|Death: ||Oct. 1, 1830|
William came with his brother John and sister Elizabeth (listed as Mary most other places) to Kentucky from Pennsylvania in about 1780 and went into a fort at what was then called "Bryant's Station. Although this reference says, in addition, that they went to Washington Co., Kentucky, they must have spent some time in Lincoln County, where William was married in 1782, before eventually settling in Washington Co. (actually, Nelson Co., because Washington Co. wasn't formed until 1792). Their first child's birth was recorded in Nelson Co. in 1784. On 22 December 1790, William purchased 200 acres from Matthew Walton for 40 pounds. The land was located on the south side of Alhey's (probably misspelled, should be "Alvey's") Run, one mile from its mouth into Cartwrights Creek, and laid next to his father's 200 acres. [Deed was recorded in Nelson Co., Kentucky, Deed Book 4, p. 192-193.]

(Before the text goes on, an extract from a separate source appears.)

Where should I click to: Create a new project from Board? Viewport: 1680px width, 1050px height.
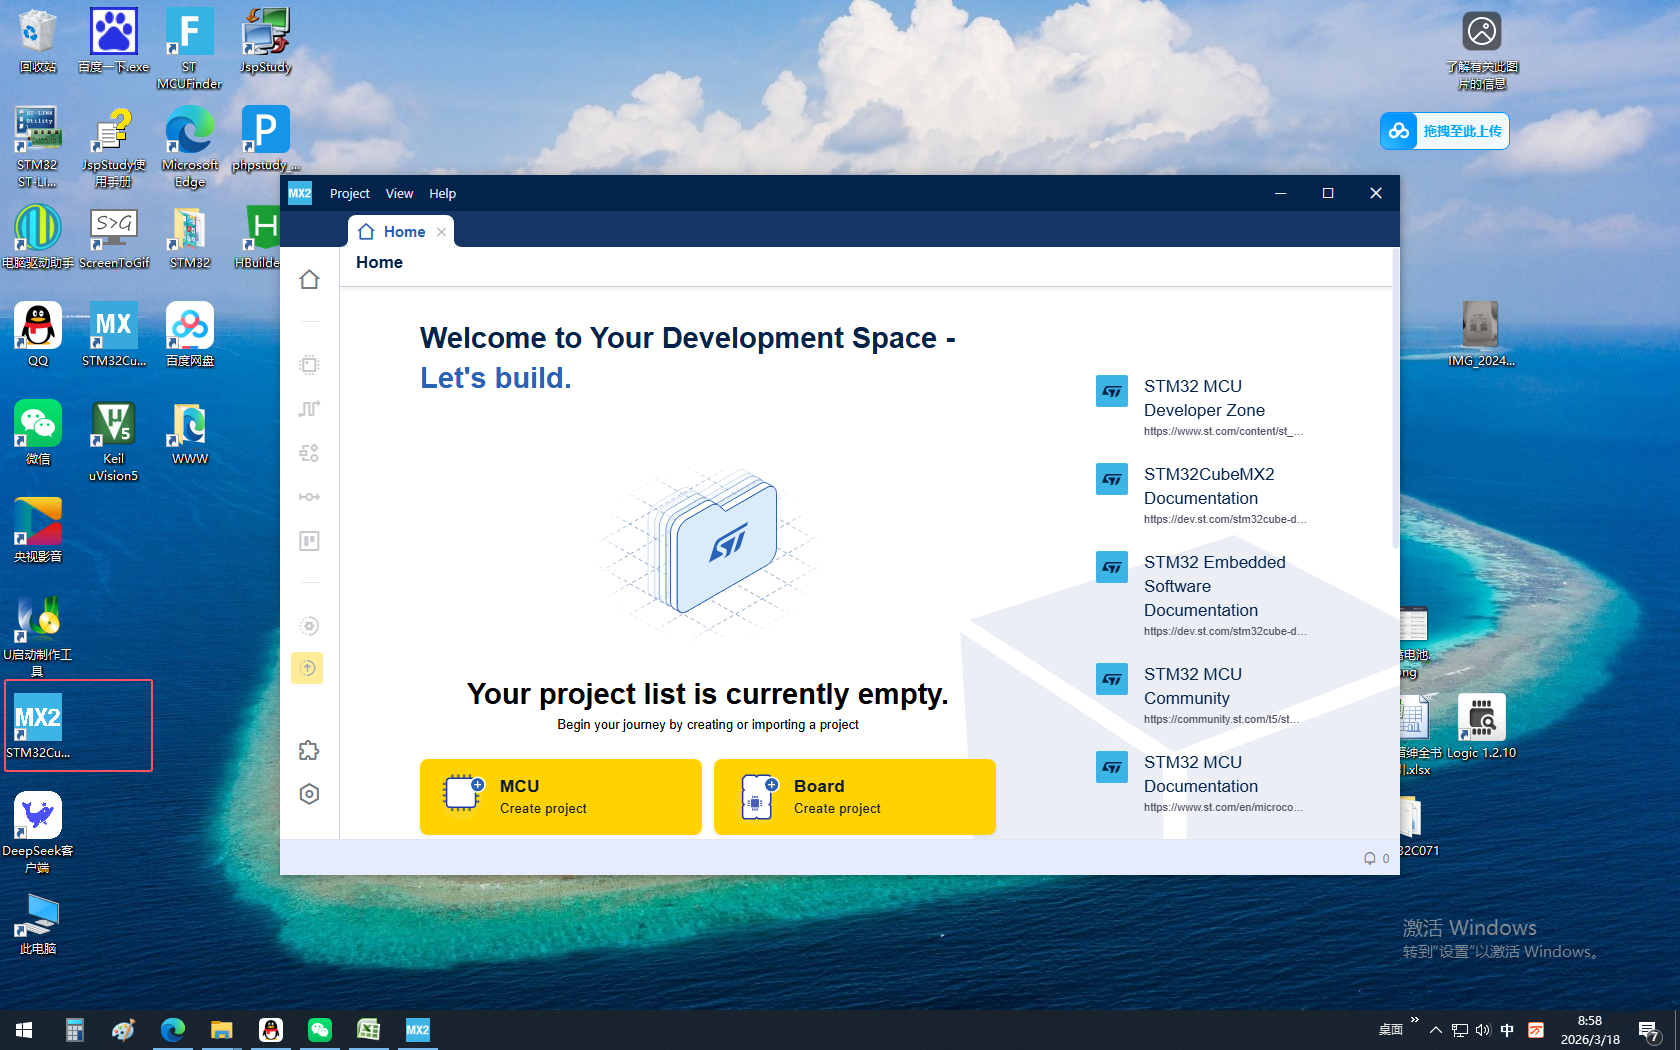854,796
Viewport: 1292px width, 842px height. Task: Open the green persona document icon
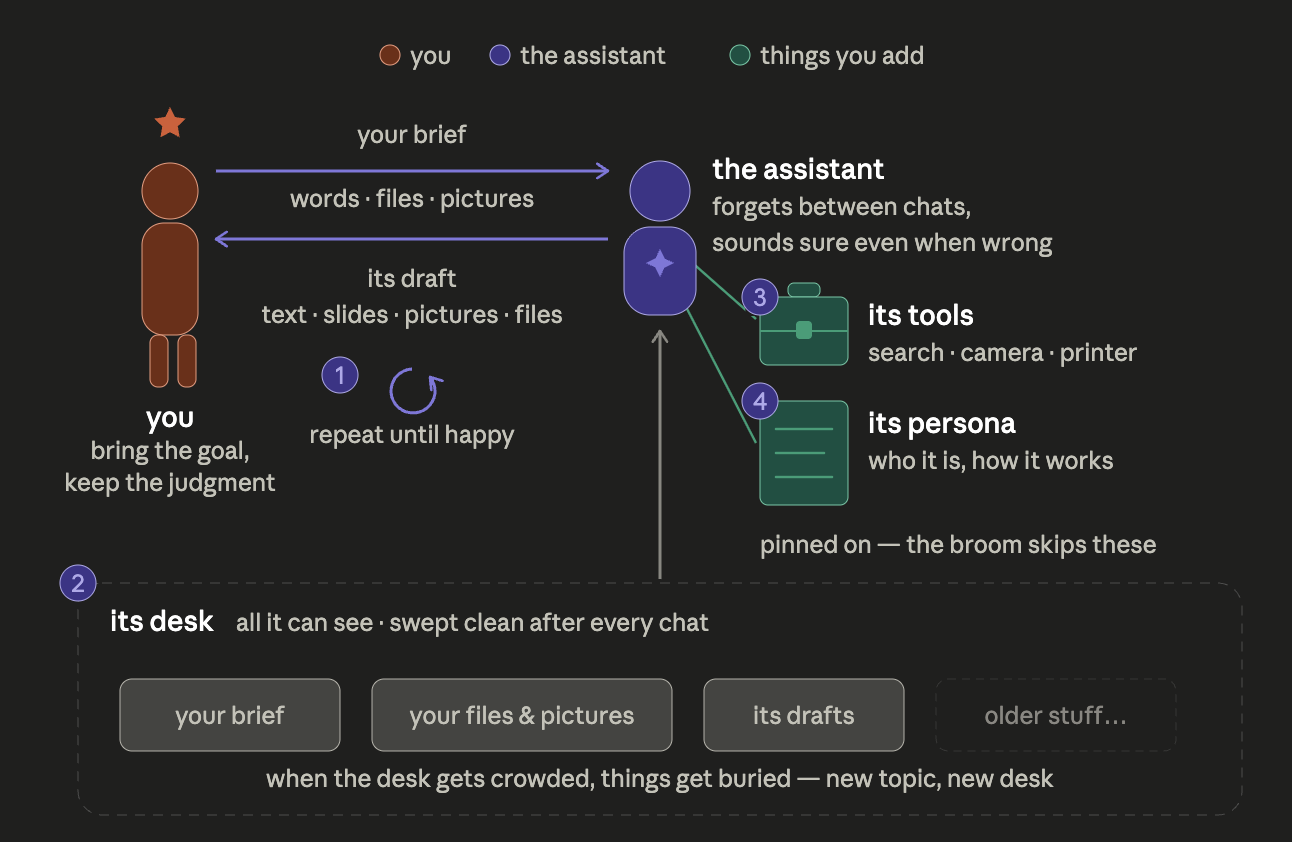[x=804, y=453]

Apparently, William moved his family to Hardin Co., Kentucky, sometime prior to 1792, because his third child, Penelope, was born there on 11 February 1792. He was listed, however, as a tithable on the Washington County, Kentucky, list of taxpayers for the years 1792 to 1796 [Washington County Taxpayers, 1792-1799, compiled by Sanders]. In 1796, William and his wife Mary sold their 200 acres in Washington Co., Kentucky, to Jacob Walls, who paid 245 pounds for the property [deed recorded in Washington County Deed Book A, p. 324-325 on 3 March1796]. William is listed in the 1810 and 1820 U.S./Kentucky censuses as living in Hardin Co., Kentucky, and is also included on the tax list of Hardin Co. for 1817.
Enlisted in the Army at age 24 and served in the Revolutionary War.
Virginia Archives have the following payroll of Capt. Abm. Kellers Company Continued at the Illinois under the Command of Col. George Rogers Clark Commencing the 14th of December 1778 & Ending 8th of May 1779:
Name Rank Enlisted Discharged Served
William Slack Private December 14, 1778 May 8, 1779 145
6 9/3 9 Pounds 13 Shillings 4 pence
[Docket No. 82.]
A List of Non-Commissioned Officers and Soldiers of the Illinois Regiment, and the Western Army, Under the command of General G. R. Clark, who are entitled to Bounty in Land:
No. Names Rank Remarks
499 Slack William Private Entitled to land for a service of 3 years.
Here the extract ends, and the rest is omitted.